• Testo fornito
================

Haroun Fall, con un passato da calciatore, ha capito che recitare avrebbe fatto parte del suo futuro mentre frequentava il Liceo coreutico teatrale Germana Erba di Torino, città in cui cresciuto tra l’affetto di una famiglia italiana affidataria. Di origini senegalesi, oggi l’attore 28enne combatte nel suo mestiere per un ideale forte. Quello di vedere rappresentate le persone nere e afro-discendenti in Italia, quello che considera a tutti gli effetti “il mio Paese”.
Co-protagonista della serie Zero, nata da un’idea di Antonio Dikele Distefano, e nel cast de Il clandestino, nel ruolo di un poliziotto infiltrato nei servizi islamici, vedremo Fall prossimamente nella serie di Netflix Sara diretta da Carmine D’Elia, e con Claudia Gerini e Teresa Saponangelo, nei panni di un giornalista d’inchiesta, mentre sarà un programmatore informatic onel film Prophecy, presentato agli ultimi Romics e tra poche settimane anche ai Lucca Comics and Games.
Padre di una bambina di 3 anni, avuta dall’ex compagna e attrice Daniela Scattolin, dice di “credere nelle seconde generazioni e nel futuro. Per una donna nera è ancora più difficile essere rappresentata in Italia, visto l’aspetto sessista. Ma le cose possono cambiare e già qualcosa sta accadendo”.

================

• Richiesta operativa 1
Riporti dal testo su Haroun Fall la parte che si apre con le parole contenenti "Co-protagonista della serie" e si chiude con "Comics and Games.".
• Richiesta operativa 2
Secondo il testo su Haroun Fall, in quale serie di Netflix comparirà prossimamente l'attore?
Le voci riportate di seguito non hanno alcun ruolo in questo lavoro.

• Estratti di dati
================

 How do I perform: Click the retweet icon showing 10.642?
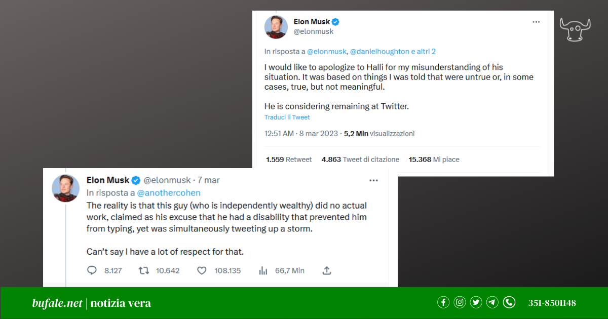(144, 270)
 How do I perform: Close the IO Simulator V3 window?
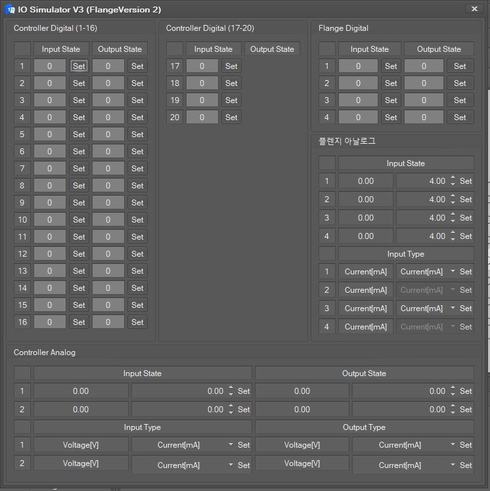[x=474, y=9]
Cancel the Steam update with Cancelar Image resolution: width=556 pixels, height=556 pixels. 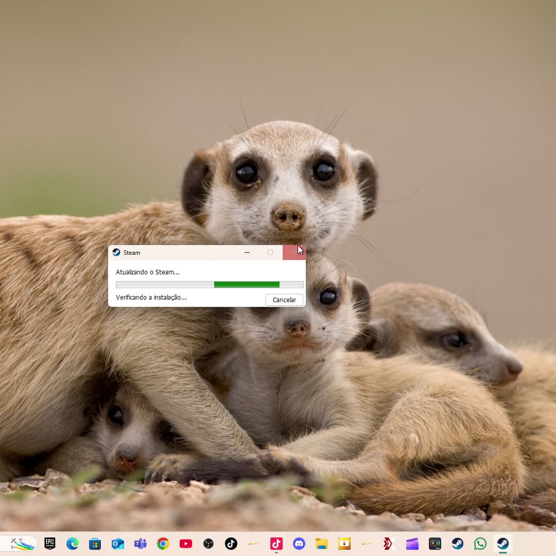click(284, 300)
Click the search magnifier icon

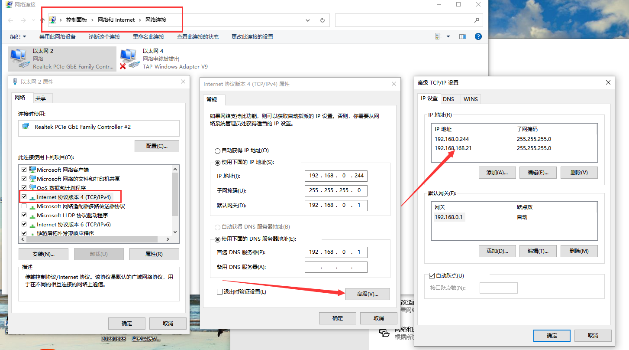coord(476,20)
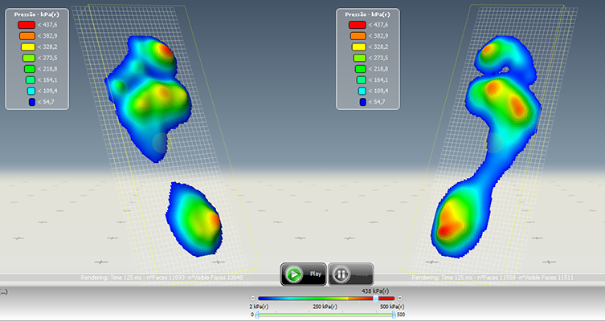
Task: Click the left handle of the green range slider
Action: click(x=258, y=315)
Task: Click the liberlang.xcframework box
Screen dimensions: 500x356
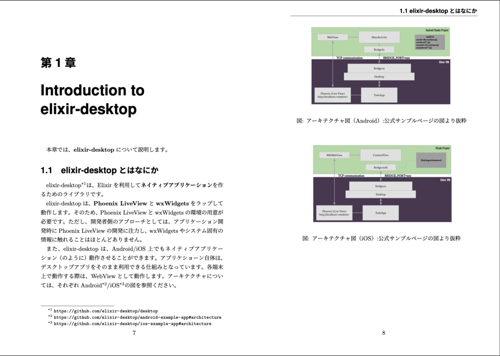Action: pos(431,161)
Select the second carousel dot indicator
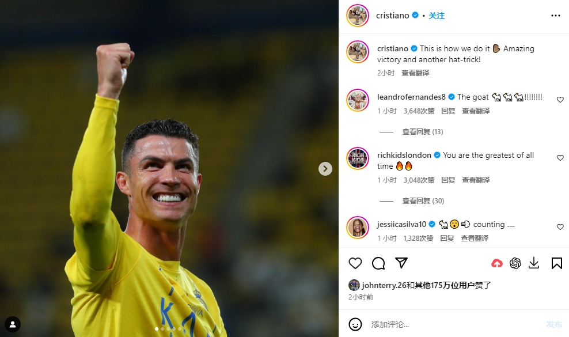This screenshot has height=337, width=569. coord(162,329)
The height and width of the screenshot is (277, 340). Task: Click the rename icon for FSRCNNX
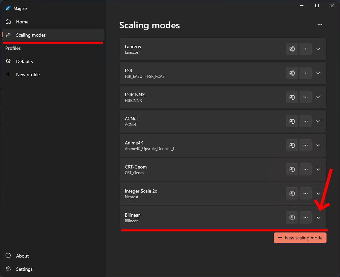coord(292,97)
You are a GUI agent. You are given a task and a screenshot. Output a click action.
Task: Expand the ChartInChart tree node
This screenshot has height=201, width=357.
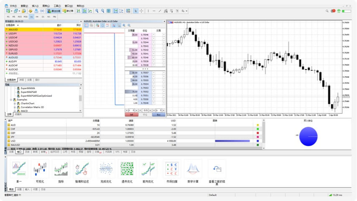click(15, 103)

================

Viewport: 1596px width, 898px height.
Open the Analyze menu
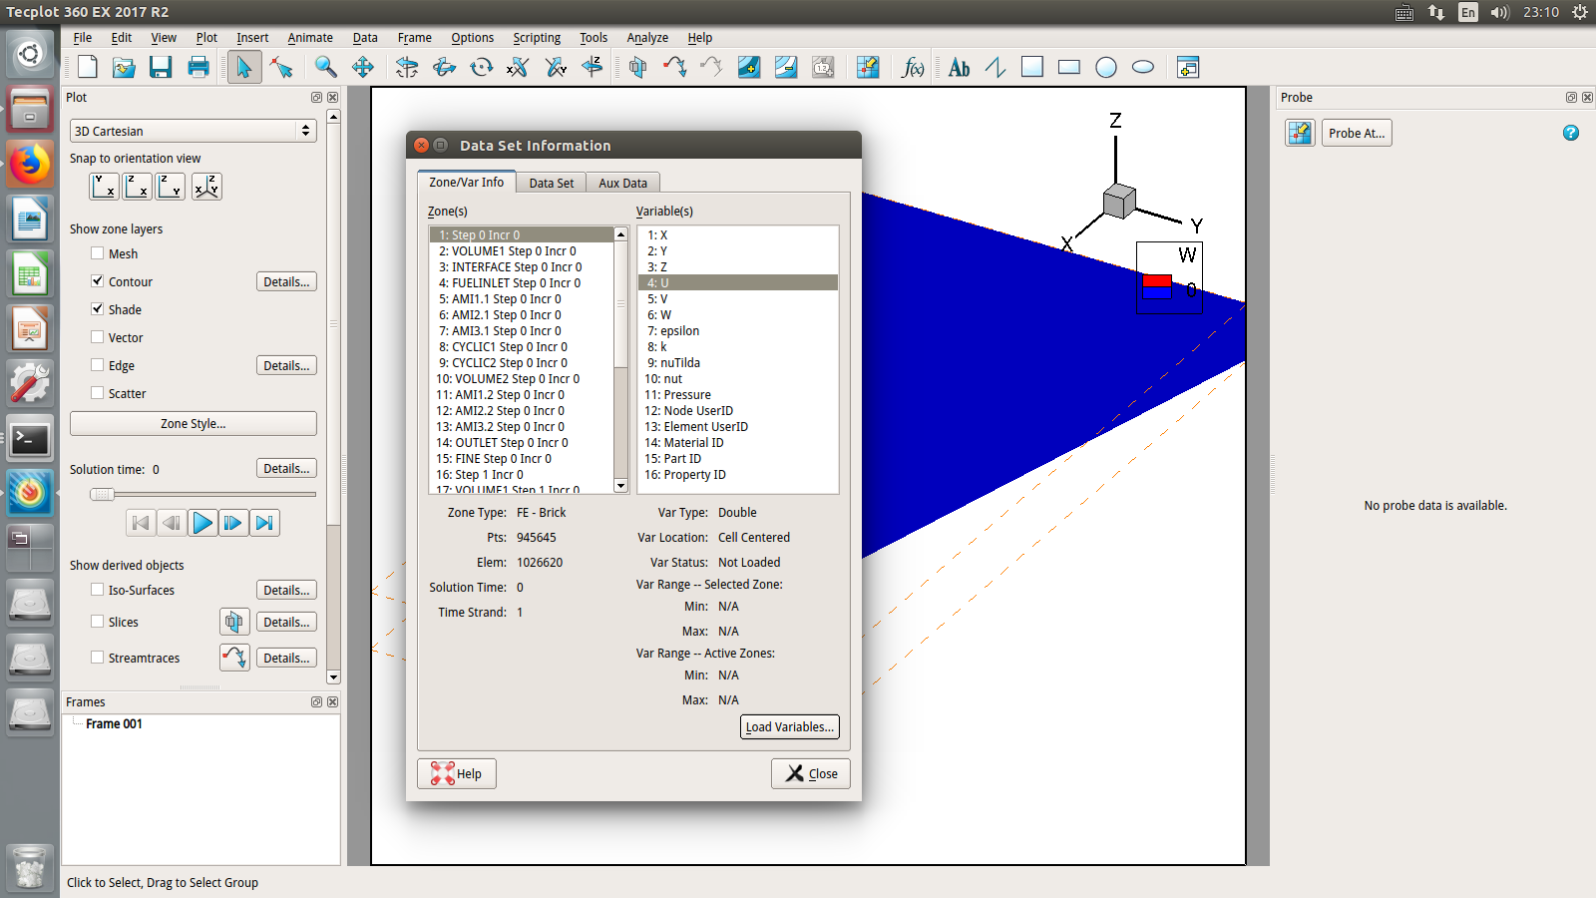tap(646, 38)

================

• Risposta 1
Co-protagonista della serie Zero, nata da un’idea di Antonio Dikele Distefano, e nel cast de Il clandestino, nel ruolo di un poliziotto infiltrato nei servizi islamici, vedremo Fall prossimamente nella serie di Netflix Sara diretta da Carmine D’Elia, e con Claudia Gerini e Teresa Saponangelo, nei panni di un giornalista d’inchiesta, mentre sarà un programmatore informatic onel film Prophecy, presentato agli ultimi Romics e tra poche settimane anche ai Lucca Comics and Games.

• Risposta 2
Nella serie Sara, diretta da Carmine D'Elia.